··· Records provided ···

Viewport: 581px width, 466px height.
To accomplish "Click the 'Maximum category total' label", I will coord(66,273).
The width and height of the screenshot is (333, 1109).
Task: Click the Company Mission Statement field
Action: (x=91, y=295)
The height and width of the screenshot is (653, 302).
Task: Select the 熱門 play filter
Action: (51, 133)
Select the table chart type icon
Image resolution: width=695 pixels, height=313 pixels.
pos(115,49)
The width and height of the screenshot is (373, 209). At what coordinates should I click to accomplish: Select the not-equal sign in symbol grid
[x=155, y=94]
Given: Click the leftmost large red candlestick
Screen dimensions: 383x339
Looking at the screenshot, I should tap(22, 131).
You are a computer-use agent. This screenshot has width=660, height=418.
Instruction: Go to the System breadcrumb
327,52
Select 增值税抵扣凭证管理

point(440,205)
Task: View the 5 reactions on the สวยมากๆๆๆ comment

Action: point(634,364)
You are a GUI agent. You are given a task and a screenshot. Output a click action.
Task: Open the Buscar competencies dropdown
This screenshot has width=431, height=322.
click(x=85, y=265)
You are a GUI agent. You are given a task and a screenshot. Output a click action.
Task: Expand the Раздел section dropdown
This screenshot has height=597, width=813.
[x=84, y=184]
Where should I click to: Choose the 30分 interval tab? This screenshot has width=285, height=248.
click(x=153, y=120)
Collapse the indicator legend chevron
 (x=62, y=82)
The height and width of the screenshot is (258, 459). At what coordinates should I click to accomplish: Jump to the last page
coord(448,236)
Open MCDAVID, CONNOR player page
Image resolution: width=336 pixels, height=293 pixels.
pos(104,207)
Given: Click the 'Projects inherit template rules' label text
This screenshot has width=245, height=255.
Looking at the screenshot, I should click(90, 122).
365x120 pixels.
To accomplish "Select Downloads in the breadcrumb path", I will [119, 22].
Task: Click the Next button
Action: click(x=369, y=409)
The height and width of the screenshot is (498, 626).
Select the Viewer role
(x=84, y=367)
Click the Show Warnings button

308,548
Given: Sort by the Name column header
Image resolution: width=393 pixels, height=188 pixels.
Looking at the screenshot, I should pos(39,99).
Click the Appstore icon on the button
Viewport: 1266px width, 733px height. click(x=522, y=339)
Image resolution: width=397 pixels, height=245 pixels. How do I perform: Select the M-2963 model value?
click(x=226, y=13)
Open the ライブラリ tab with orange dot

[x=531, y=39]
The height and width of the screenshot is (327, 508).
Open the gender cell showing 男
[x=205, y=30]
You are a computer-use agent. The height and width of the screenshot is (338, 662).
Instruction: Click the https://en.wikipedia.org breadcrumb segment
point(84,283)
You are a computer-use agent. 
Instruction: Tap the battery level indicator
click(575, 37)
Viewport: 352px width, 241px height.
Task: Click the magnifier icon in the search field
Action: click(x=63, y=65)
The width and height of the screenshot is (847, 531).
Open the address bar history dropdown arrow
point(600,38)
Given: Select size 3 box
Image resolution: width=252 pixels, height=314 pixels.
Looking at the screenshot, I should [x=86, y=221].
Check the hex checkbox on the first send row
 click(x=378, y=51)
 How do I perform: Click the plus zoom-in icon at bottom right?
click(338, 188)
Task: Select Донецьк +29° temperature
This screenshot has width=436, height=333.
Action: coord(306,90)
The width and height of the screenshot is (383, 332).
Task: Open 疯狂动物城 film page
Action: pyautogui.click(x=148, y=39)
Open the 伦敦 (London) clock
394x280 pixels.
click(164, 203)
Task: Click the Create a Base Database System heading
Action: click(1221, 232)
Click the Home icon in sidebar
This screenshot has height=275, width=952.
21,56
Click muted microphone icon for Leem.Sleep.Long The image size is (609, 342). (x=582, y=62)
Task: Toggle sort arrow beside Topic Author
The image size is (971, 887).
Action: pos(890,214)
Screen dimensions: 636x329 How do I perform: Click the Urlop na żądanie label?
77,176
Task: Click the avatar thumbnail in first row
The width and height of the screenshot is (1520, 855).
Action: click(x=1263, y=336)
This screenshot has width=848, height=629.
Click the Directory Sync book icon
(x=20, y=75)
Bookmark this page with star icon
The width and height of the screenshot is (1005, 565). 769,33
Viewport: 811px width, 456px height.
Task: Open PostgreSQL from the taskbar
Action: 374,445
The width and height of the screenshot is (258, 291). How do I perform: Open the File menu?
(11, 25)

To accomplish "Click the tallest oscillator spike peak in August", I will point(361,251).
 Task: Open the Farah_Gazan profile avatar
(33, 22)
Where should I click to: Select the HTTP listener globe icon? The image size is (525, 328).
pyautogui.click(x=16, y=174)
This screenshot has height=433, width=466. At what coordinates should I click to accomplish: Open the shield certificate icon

···

[Exercise directions]: Rewrite the listing from the line with "Given: Select size 3 box" to the line with "Action: pos(890,214)", switching "icon" to "button" and leaving everything else unchanged. Return only those lines.

[Finished exercise]:
Given: Select size 3 box
Image resolution: width=252 pixels, height=314 pixels.
Looking at the screenshot, I should [x=86, y=221].
Check the hex checkbox on the first send row
 click(x=378, y=51)
 How do I perform: Click the plus zoom-in button at bottom right?
click(338, 188)
Task: Select Донецьк +29° temperature
This screenshot has width=436, height=333.
Action: coord(306,90)
The width and height of the screenshot is (383, 332).
Task: Open 疯狂动物城 film page
Action: pyautogui.click(x=148, y=39)
Open the 伦敦 (London) clock
394x280 pixels.
click(164, 203)
Task: Click the Create a Base Database System heading
Action: click(1221, 232)
Click the Home button in sidebar
This screenshot has height=275, width=952.
21,56
Click muted microphone button for Leem.Sleep.Long The image size is (609, 342). (x=582, y=62)
Task: Toggle sort arrow beside Topic Author
The image size is (971, 887).
Action: pos(890,214)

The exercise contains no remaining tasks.